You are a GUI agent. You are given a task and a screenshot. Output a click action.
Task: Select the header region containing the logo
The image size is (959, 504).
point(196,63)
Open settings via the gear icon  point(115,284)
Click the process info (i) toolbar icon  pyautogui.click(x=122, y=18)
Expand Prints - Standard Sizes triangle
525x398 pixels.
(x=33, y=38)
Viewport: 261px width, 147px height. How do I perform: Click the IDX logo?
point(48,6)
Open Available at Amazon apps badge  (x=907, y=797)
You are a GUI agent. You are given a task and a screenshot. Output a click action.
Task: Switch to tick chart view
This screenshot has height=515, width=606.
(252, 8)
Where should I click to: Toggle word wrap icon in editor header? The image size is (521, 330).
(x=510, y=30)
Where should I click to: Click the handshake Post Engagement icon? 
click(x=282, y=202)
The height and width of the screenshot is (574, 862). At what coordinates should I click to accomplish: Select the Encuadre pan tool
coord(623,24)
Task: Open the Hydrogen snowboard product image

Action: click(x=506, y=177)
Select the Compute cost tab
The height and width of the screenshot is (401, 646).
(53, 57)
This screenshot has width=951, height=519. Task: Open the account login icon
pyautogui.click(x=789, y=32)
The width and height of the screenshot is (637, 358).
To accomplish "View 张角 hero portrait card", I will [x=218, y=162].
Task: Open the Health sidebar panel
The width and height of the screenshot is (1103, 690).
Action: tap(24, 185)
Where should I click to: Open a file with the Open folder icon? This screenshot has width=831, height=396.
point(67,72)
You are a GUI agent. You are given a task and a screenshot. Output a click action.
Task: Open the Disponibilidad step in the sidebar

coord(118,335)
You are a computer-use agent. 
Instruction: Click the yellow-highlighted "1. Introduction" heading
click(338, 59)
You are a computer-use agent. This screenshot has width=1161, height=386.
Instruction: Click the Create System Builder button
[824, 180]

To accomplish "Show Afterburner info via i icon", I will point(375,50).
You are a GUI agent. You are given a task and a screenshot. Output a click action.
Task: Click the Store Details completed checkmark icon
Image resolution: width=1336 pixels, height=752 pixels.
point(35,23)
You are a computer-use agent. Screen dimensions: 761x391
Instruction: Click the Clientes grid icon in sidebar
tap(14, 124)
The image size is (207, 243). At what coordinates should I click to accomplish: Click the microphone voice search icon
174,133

==================================================

Activity:
Copy every record again, keeping each word unchanged.

Exercise result:
You are a GUI agent. You are given a task and a screenshot. Output a click action.
Task: Select the header region containing the logo
The image size is (959, 504).
point(196,63)
Open settings via the gear icon  point(115,284)
Click the process info (i) toolbar icon  pyautogui.click(x=122, y=18)
Expand Prints - Standard Sizes triangle
525x398 pixels.
(x=33, y=38)
Viewport: 261px width, 147px height. How do I perform: Click the IDX logo?
point(48,6)
Open Available at Amazon apps badge  (x=907, y=797)
You are a GUI agent. You are given a task and a screenshot. Output a click action.
Task: Switch to tick chart view
This screenshot has height=515, width=606.
(252, 8)
Where should I click to: Toggle word wrap icon in editor header? The image size is (521, 330).
(x=510, y=30)
Where should I click to: Click the handshake Post Engagement icon? 
click(x=282, y=202)
The height and width of the screenshot is (574, 862). At what coordinates should I click to accomplish: Select the Encuadre pan tool
coord(623,24)
Task: Open the Hydrogen snowboard product image

Action: click(x=506, y=177)
Select the Compute cost tab
The height and width of the screenshot is (401, 646).
(53, 57)
This screenshot has width=951, height=519. Task: Open the account login icon
pyautogui.click(x=789, y=32)
The width and height of the screenshot is (637, 358).
To accomplish "View 张角 hero portrait card", I will [x=218, y=162].
Task: Open the Health sidebar panel
The width and height of the screenshot is (1103, 690).
Action: tap(24, 185)
Where should I click to: Open a file with the Open folder icon? This screenshot has width=831, height=396.
point(67,72)
You are a GUI agent. You are given a task and a screenshot. Output a click action.
Task: Open the Disponibilidad step in the sidebar

coord(118,335)
You are a computer-use agent. 
Instruction: Click the yellow-highlighted "1. Introduction" heading
click(338, 59)
You are a computer-use agent. This screenshot has width=1161, height=386.
Instruction: Click the Create System Builder button
[824, 180]

To accomplish "Show Afterburner info via i icon", I will point(375,50).
You are a GUI agent. You are given a task and a screenshot. Output a click action.
Task: Click the Store Details completed checkmark icon
Image resolution: width=1336 pixels, height=752 pixels.
point(35,23)
You are a computer-use agent. Screen dimensions: 761x391
Instruction: Click the Clientes grid icon in sidebar
tap(14, 124)
The image size is (207, 243). At what coordinates should I click to accomplish: Click the microphone voice search icon
174,133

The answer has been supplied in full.